Quelque pénible que soit cette revue rétrospective de nos désastres, je crois utile de la continuer, en s’en tenant au point de vue spécial que j’ai envisagé.

Paris, place forte, nous est imposé par notre excessive centralisation ; centralisation telle que du jour où Paris, siège du gouvernement, tête du grand corps qu’est la France, tombe entre les mains de l’ennemi, la France peut être obligée de s’avouer vaincue. Du reste, Paris, par sa belle défense en 1870, a très bien rempli son rôle de place forte en immobilisant pendant plus de quatre mois la plus grande partie des forces allemandes. Mais on peut se demander s’il n’eût pas mieux valu, pour la défense du pays, qu’une partie des gros effectifs réunis dans la capitale fût venue grossir nos armées de province. La durée de la résistance de Paris n’en eût pas été diminuée d’un jour, et un appoint d’une cinquantaine de mille hommes, tout organisé dès le mois d’octobre, eût été une grosse force pour les armées qui tenaient encore la campagne en province.
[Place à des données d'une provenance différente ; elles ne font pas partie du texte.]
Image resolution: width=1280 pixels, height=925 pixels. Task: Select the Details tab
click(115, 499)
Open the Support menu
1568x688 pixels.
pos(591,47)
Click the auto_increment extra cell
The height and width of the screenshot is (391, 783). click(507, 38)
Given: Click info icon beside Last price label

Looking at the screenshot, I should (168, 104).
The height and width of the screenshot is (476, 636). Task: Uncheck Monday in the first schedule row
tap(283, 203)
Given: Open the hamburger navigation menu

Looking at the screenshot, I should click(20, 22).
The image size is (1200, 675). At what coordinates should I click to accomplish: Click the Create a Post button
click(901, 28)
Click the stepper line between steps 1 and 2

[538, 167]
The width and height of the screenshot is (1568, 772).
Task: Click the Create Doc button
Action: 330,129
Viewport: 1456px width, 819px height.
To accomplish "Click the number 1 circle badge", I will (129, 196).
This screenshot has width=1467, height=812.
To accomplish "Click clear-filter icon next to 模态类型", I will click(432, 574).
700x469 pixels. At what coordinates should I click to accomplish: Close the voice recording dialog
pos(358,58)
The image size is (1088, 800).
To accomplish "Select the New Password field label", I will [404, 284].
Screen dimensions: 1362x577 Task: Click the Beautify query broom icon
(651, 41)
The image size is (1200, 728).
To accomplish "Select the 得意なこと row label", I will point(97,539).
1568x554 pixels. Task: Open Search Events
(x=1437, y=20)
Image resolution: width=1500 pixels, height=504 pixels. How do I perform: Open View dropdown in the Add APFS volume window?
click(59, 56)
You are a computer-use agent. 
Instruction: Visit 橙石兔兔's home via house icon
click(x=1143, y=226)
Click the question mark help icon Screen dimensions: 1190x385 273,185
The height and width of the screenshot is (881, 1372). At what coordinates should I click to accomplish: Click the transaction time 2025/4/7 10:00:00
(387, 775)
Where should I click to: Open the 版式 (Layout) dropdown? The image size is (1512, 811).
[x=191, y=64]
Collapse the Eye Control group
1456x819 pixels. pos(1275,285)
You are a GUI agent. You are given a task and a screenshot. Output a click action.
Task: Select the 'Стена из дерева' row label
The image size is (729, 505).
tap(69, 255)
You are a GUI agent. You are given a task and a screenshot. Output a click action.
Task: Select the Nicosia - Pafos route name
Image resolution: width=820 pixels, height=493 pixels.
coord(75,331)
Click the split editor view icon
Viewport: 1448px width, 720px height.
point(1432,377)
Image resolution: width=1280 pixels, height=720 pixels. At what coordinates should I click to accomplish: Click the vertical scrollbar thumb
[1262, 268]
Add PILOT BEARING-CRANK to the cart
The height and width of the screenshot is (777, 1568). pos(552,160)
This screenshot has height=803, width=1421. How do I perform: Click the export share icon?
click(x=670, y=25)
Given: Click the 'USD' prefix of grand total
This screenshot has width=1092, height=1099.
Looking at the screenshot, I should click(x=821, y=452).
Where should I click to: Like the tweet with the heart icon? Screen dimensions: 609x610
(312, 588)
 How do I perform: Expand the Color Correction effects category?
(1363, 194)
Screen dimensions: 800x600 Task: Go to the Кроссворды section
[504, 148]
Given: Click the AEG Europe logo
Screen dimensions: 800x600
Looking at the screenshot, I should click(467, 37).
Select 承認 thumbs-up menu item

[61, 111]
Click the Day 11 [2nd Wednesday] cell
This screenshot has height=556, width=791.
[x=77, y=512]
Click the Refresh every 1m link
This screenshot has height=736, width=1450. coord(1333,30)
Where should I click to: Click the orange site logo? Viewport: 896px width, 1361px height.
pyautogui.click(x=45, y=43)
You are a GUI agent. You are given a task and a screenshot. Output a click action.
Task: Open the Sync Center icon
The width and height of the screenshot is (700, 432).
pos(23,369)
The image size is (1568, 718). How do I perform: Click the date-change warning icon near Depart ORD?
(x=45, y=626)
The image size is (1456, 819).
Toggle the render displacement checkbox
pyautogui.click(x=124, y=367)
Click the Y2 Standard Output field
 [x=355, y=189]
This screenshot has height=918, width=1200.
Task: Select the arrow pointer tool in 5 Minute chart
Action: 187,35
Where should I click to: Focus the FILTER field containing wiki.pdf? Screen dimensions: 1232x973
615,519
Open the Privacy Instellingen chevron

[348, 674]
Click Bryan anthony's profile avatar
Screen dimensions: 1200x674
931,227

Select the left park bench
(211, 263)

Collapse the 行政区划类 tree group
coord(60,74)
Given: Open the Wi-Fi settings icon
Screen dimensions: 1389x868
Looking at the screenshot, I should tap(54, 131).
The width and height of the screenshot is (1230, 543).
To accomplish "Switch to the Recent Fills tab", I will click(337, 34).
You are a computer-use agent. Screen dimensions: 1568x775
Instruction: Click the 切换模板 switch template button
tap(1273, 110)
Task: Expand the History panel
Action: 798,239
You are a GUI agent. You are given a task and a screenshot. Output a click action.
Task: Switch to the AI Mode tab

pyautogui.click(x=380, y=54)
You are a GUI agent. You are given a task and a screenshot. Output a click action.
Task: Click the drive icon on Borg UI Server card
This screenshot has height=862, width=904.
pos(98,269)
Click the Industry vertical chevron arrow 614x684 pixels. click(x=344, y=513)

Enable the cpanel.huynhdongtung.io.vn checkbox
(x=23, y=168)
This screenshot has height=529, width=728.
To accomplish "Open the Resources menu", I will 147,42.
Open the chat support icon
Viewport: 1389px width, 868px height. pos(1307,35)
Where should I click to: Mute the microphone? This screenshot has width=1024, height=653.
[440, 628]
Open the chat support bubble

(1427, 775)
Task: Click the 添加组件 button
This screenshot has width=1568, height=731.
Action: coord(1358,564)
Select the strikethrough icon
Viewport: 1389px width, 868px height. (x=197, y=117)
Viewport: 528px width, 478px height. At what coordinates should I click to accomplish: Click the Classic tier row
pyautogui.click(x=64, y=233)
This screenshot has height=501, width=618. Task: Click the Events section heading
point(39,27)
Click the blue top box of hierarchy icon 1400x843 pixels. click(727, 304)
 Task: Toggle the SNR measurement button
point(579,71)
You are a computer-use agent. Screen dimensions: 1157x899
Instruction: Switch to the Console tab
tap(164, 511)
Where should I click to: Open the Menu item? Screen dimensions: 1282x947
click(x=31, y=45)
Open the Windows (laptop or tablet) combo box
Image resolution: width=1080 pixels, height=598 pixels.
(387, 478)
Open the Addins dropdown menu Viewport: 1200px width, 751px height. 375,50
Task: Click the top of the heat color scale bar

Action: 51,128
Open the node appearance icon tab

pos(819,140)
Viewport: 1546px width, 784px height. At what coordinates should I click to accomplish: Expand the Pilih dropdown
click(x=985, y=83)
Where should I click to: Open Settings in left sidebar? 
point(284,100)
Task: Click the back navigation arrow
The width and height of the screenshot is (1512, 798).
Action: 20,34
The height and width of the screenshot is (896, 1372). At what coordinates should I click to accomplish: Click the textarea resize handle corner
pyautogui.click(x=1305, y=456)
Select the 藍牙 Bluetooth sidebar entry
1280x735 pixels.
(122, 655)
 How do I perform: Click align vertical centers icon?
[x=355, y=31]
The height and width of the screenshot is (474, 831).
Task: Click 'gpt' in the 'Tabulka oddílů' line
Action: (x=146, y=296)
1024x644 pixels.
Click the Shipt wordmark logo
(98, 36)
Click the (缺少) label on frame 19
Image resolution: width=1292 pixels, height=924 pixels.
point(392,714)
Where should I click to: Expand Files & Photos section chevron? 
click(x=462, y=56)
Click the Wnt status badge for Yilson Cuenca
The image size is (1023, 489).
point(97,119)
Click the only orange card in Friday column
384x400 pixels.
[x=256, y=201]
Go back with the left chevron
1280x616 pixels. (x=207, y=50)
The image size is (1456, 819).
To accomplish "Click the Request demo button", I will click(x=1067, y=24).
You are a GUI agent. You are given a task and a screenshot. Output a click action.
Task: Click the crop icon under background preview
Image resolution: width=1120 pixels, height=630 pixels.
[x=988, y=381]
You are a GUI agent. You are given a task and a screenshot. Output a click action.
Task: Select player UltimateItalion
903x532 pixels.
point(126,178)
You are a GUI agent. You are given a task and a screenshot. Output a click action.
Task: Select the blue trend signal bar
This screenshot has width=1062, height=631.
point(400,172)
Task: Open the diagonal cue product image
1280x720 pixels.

Le premier théâtre d’opérations de ces armées de province a été les environs d’Orléans et leur première affaire fut la victoire de Coulmiers du 9 novembre. C’est que là, même avec des forces improvisées, nous avons pris l’offensive et cette offensive a été couronnée de succès. Cependant, en y regardant d’un peu plus près, on peut encore constater que nos troupes se sont engagées suivant les principes de la tactique linéaire du XVIIIe siècle, en ce sens qu’elles se sont complètement déployées, avant d’aborder l’ennemi, avant de connaître l’étendue du front qu’il occupait ; si bien qu’une partie seulement de nos forces a réellement produit un effet utile et que, sur 65 bataillons présens sur le champ de bataille, 27 seulement furent engagés. Le résultat a été que nous n’avons pas su recueillir de la victoire tous les fruits qu’on pouvait en retirer.

Après la victoire de Coulmiers, l’armée de la Loire s’arrête, comme stupéfaite de son succès, sans songer à l’exploiter, et s’installe au Nord d’Orléans. On s’empresse de faire autour de cette ville des ouvrages de défense d’un développement considérable.